Southern California Edison
Electricity demand forecasting plays an important role in short-term load allocation and long-term planning for future generation facilities and transmission augmentation. It is a challenging problem because of the different uncertainties including underlying population growth, changing technology, economic conditions, prevailing weather conditions (and the timing of those conditions), as well as the general randomness inherent in individual usage. It is also subject to some known calendar effects due to the time of day, day of week, time of year, and public holidays. But the most challenging part is that we often want to forecast the peak demand rather than the average demand.

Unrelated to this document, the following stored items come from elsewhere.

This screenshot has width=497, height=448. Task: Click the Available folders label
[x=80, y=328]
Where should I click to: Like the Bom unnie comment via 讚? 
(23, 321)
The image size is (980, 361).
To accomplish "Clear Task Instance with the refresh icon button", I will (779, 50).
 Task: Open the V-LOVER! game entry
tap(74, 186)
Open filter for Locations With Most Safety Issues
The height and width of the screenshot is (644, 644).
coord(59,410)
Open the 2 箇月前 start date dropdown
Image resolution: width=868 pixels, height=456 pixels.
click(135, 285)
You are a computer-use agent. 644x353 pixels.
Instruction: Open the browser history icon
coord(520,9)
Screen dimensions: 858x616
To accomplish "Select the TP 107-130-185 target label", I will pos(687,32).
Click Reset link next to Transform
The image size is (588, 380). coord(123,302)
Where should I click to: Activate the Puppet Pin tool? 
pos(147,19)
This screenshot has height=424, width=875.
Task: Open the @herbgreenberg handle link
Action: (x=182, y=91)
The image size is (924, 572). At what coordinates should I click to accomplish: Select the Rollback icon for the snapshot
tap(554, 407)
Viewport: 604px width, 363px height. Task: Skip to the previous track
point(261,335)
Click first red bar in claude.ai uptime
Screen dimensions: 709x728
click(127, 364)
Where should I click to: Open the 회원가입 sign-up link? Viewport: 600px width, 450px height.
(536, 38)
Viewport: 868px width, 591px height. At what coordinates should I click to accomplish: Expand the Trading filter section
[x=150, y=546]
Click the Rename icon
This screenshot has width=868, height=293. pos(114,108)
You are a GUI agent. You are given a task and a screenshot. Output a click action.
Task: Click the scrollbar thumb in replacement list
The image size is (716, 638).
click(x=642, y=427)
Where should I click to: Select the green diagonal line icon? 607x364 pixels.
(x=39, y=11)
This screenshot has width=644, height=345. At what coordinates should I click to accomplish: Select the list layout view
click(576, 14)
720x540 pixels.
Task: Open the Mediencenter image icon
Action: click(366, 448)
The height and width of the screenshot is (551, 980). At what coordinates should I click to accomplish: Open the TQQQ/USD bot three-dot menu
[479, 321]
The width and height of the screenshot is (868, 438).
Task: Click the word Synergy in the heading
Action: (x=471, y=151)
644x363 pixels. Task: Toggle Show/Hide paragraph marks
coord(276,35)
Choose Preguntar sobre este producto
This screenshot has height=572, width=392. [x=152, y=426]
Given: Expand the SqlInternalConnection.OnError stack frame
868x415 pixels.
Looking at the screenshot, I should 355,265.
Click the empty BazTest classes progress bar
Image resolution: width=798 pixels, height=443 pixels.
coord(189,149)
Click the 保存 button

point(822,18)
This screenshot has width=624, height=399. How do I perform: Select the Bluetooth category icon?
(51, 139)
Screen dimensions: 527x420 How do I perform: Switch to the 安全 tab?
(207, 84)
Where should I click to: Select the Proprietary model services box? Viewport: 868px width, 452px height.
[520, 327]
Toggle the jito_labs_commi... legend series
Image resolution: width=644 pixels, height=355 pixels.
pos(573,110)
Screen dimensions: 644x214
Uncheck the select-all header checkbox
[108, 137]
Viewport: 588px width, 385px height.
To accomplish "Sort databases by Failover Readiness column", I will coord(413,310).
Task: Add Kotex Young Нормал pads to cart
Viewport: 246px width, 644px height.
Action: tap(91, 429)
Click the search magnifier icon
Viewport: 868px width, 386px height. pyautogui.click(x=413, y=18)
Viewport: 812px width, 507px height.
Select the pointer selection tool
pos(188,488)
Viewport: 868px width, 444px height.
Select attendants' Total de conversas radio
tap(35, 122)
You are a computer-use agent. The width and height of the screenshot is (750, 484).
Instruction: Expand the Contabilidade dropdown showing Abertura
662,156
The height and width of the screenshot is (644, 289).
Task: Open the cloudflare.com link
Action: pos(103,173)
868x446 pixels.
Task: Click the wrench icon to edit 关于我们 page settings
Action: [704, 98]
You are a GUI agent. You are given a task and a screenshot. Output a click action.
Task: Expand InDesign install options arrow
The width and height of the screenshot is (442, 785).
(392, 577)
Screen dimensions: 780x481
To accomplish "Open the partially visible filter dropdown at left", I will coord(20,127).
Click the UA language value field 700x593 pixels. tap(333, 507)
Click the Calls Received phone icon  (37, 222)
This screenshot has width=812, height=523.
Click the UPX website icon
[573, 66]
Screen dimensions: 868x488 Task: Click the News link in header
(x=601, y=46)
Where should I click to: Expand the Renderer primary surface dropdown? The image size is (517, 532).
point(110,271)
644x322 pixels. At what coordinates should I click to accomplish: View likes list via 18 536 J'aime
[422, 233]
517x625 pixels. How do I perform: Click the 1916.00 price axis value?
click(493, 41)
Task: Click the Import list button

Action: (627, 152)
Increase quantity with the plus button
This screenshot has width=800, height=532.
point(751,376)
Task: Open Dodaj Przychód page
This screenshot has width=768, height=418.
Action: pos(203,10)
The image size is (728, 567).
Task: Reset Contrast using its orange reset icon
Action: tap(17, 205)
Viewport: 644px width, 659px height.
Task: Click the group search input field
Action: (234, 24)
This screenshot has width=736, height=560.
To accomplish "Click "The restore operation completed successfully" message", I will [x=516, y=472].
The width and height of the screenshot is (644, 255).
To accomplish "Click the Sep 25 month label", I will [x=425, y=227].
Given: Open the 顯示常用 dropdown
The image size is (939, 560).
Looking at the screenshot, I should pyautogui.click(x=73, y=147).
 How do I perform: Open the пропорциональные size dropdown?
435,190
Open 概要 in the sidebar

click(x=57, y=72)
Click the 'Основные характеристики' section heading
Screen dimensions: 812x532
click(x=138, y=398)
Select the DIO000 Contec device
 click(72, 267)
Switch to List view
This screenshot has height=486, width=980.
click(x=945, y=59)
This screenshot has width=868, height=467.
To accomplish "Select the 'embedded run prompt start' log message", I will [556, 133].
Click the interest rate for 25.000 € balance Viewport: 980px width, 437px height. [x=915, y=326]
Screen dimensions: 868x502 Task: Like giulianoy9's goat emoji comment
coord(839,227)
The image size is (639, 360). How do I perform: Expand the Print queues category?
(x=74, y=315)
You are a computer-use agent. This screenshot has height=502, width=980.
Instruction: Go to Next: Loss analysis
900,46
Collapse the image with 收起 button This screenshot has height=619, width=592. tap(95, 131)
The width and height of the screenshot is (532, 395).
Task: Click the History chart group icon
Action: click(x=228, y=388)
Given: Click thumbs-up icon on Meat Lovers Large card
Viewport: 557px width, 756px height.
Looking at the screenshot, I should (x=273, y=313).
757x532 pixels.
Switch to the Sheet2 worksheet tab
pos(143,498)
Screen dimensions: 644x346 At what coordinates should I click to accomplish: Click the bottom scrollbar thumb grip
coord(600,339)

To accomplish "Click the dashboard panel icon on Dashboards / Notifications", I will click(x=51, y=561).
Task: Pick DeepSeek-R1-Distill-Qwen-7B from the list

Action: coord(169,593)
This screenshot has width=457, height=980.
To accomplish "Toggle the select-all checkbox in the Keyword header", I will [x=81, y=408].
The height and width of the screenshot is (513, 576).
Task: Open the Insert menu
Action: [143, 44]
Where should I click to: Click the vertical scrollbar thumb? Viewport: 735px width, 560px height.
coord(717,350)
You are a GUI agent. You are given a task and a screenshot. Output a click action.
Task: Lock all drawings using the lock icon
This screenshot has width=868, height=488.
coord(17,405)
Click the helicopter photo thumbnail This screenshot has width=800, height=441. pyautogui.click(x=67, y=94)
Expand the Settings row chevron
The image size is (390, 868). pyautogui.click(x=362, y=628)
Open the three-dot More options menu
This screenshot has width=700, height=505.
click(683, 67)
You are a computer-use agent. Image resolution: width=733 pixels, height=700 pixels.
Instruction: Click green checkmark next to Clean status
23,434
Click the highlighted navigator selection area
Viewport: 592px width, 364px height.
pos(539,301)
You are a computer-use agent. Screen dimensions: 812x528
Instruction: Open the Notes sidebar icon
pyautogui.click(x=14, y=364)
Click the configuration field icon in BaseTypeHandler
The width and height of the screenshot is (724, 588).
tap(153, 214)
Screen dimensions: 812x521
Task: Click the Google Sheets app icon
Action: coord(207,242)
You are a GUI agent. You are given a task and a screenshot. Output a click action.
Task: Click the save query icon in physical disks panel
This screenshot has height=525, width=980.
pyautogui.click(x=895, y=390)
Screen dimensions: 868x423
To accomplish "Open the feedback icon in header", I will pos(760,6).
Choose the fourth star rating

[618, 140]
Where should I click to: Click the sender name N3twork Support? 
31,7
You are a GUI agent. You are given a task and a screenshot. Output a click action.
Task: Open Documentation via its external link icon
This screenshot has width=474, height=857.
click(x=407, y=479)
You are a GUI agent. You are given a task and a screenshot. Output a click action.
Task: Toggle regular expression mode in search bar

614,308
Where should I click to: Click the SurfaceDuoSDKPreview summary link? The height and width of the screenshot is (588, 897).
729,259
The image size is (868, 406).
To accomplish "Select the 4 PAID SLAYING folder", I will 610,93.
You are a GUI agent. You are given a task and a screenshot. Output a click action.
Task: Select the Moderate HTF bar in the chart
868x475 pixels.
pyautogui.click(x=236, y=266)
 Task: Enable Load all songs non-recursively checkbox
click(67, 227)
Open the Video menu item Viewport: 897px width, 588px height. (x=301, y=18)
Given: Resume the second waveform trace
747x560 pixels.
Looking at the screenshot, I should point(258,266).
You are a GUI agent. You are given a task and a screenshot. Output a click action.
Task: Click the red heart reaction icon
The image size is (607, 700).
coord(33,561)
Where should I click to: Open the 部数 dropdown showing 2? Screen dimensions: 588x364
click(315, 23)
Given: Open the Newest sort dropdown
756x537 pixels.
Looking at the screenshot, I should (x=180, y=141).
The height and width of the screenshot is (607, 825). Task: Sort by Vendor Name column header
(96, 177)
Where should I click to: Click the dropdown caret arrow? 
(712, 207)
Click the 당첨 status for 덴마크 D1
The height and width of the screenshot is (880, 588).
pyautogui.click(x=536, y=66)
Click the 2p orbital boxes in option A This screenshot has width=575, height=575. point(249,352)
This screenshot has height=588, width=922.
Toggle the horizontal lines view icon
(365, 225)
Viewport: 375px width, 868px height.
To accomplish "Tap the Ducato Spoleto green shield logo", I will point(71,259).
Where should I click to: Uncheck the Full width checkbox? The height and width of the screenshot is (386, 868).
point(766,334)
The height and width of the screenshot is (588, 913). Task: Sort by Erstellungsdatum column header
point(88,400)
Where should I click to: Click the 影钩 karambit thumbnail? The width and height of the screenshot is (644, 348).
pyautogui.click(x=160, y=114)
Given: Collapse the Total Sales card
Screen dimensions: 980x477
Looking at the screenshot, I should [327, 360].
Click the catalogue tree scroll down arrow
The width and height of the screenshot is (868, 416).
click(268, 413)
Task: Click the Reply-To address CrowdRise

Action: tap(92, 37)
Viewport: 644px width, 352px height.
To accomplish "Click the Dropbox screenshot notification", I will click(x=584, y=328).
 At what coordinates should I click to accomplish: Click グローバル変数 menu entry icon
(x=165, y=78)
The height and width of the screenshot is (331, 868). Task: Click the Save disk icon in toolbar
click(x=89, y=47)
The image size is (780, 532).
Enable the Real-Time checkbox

Consequently, it is necessary to adopt a probabilistic view of potential peak demand levels in order to evaluate and hedge the financial risk accrued by demand variability and forecasting uncertainty.
I will describe some Australian experiences in addressing these problems via the Monash Electricity Forecasting Model, a semiparametric additive model designed to take all the available information into account, and to provide forecast distributions from a few hours ahead to a few decades ahead. The approach is being used by energy market operators and supply companies to forecast the probability distribution of electricity demand in various regions of Australia.
I will briefly demonstrate an open-source R package to implement the model. The package allows for ensemble forecasting of demand based on simulations of future sample paths of temperatures and other predictor variables.
Finally, I will discuss some recent developments in evaluating peak demand forecasts, and some research competitions that have generated some innovative new methods to tackle energy forecasting problems.